On the other hand, church energy retrofits have the potential for significant positive impact. Church buildings are gathering places in the community; pairing a retrofit project with efforts to educate those who use the building on the motivation and benefits of the project can magnify the ecological impacts far beyond the energy use of one building. In addition to saving energy, deep energy retrofits can also dramatically improve the health, comfort, and functionality of the church building, and infuse it with new life. (Perhaps it is the building equivalent of being “born again!”)
I have been confronting these challenges and opportunities in considering my own church, which is a Cathedral that is over 100 years old, with a shoestring operating budget and large utility bills. I am on a working group to help plan renovation projects for the building. At present, budget constraints have limited our renovations to urgent structural, safety, and accessibility items. Climate change has its own urgency, and yet it seems all we can do is keep treading water while the sea level rises. The intellectual part of me feels defeated. Perhaps you can relate.

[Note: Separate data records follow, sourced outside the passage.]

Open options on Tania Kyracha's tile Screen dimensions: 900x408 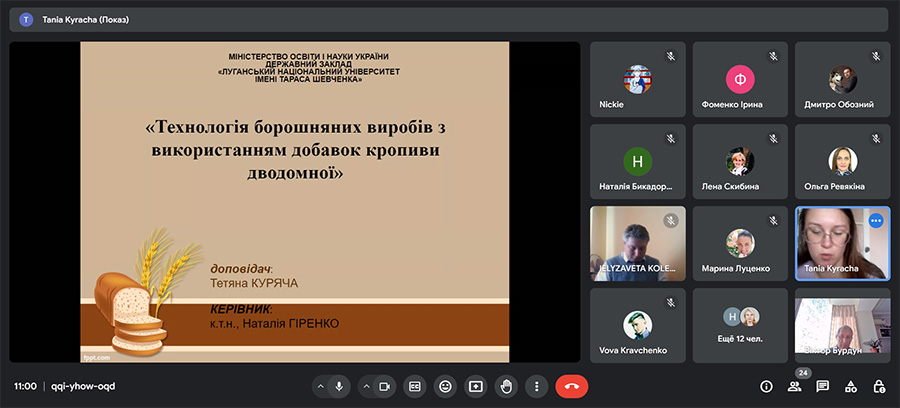point(876,220)
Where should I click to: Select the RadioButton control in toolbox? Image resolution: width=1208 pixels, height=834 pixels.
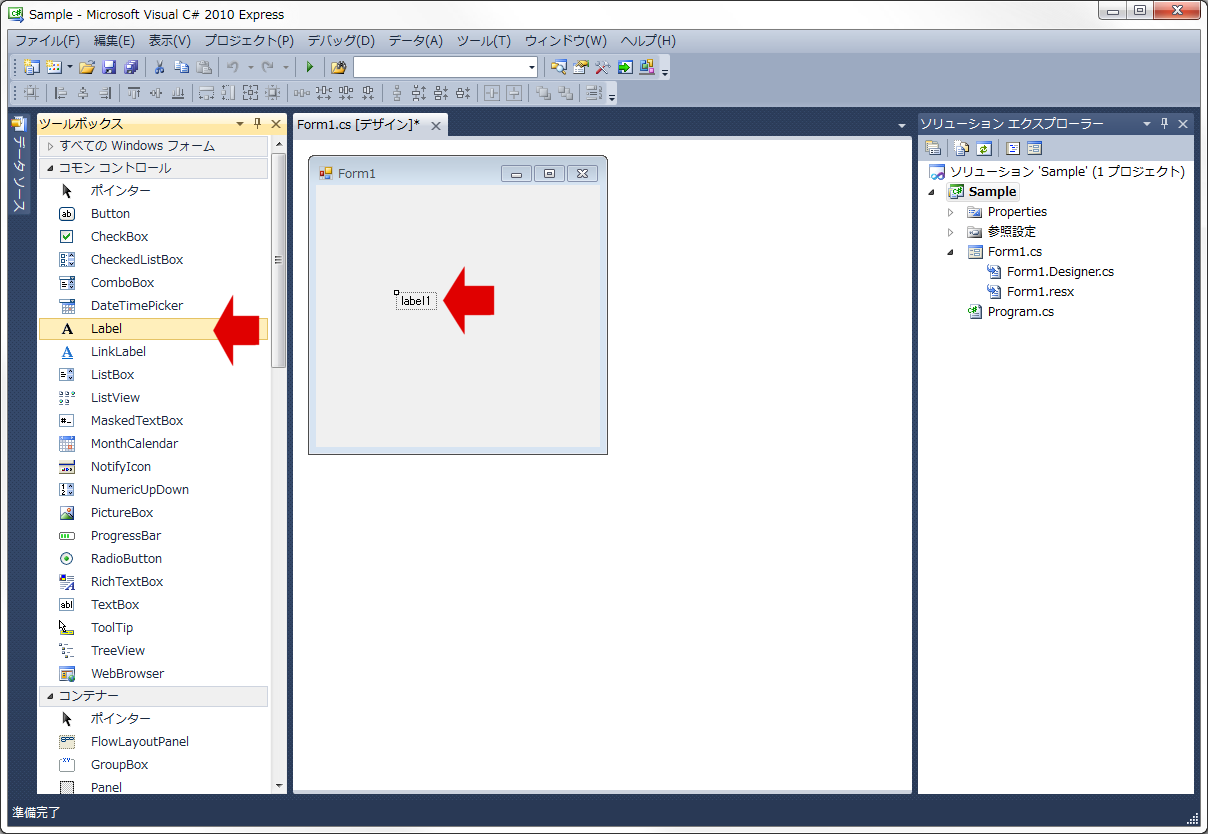[x=126, y=559]
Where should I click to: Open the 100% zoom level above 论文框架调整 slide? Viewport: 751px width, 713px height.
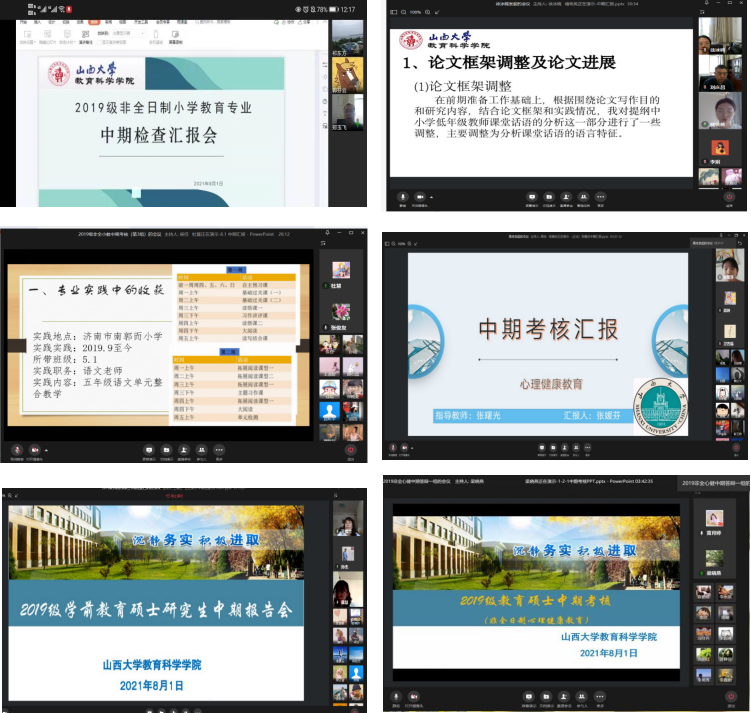[416, 12]
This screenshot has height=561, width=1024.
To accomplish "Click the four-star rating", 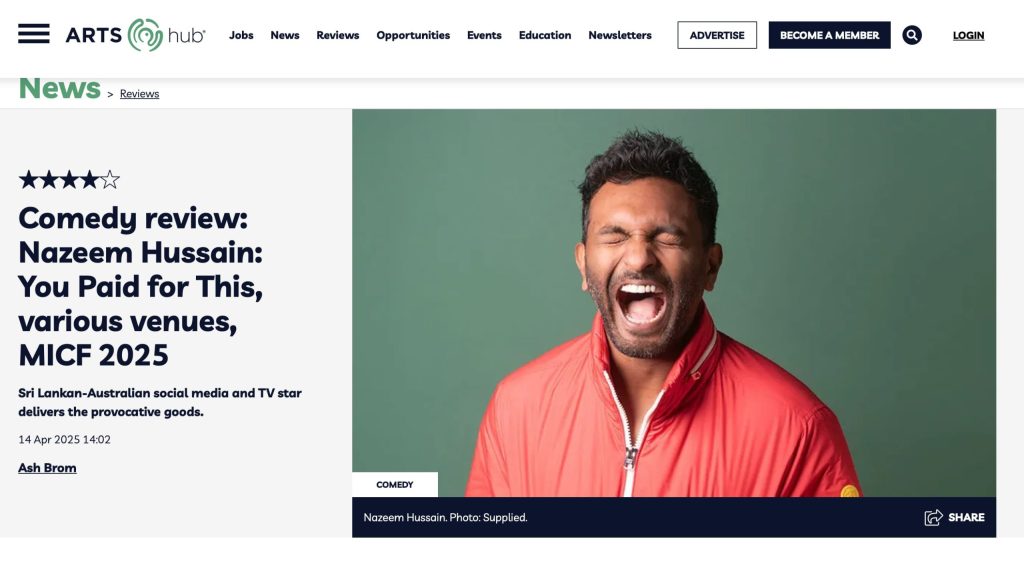I will click(x=69, y=180).
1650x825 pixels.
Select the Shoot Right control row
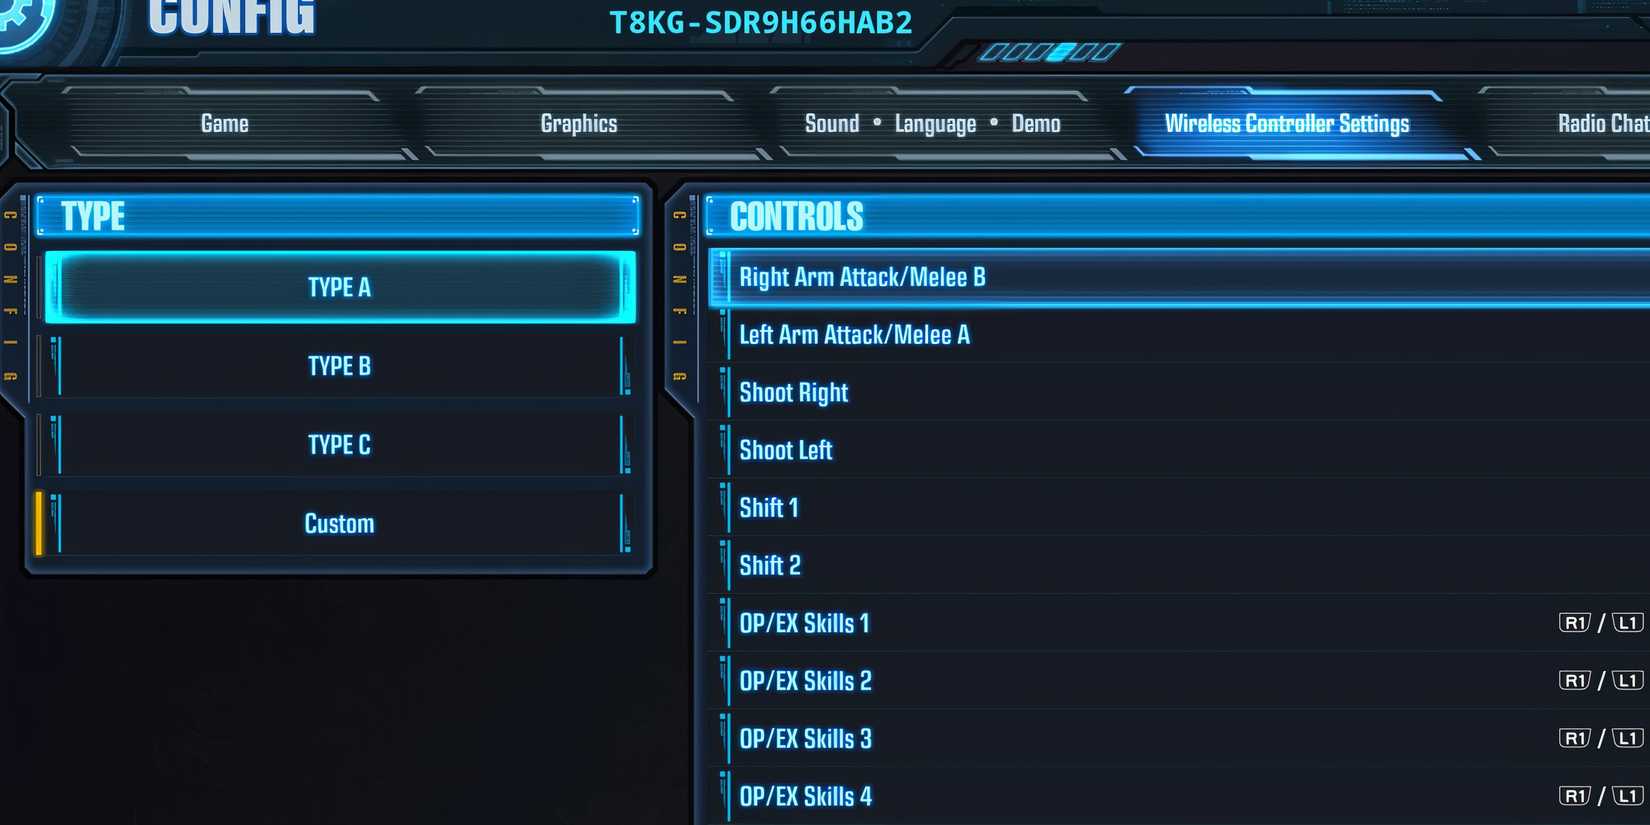coord(1180,393)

For me, this is a touchpoint where faith meets intellect—where hope goads melancholy. Like the calling of Matthew, the tax collector, Jesus is calling us to trust beyond our understanding, saying to us, “Get up, come and follow me!” Surely Matthew was tempted to play it safe and remain firmly in the world of facts and figures, rather than follow the call of this wild Rabbi.
Let us welcome God’s Holy Spirit in her wisdom and creativity, to put wet mud on our blind eyes. Let us take risks as churches! It must have taken tremendous effort and risk to build each of these church buildings in the first place. Let us try new ideas, seeking the Spirit which is always drawing us into new life and ways of being.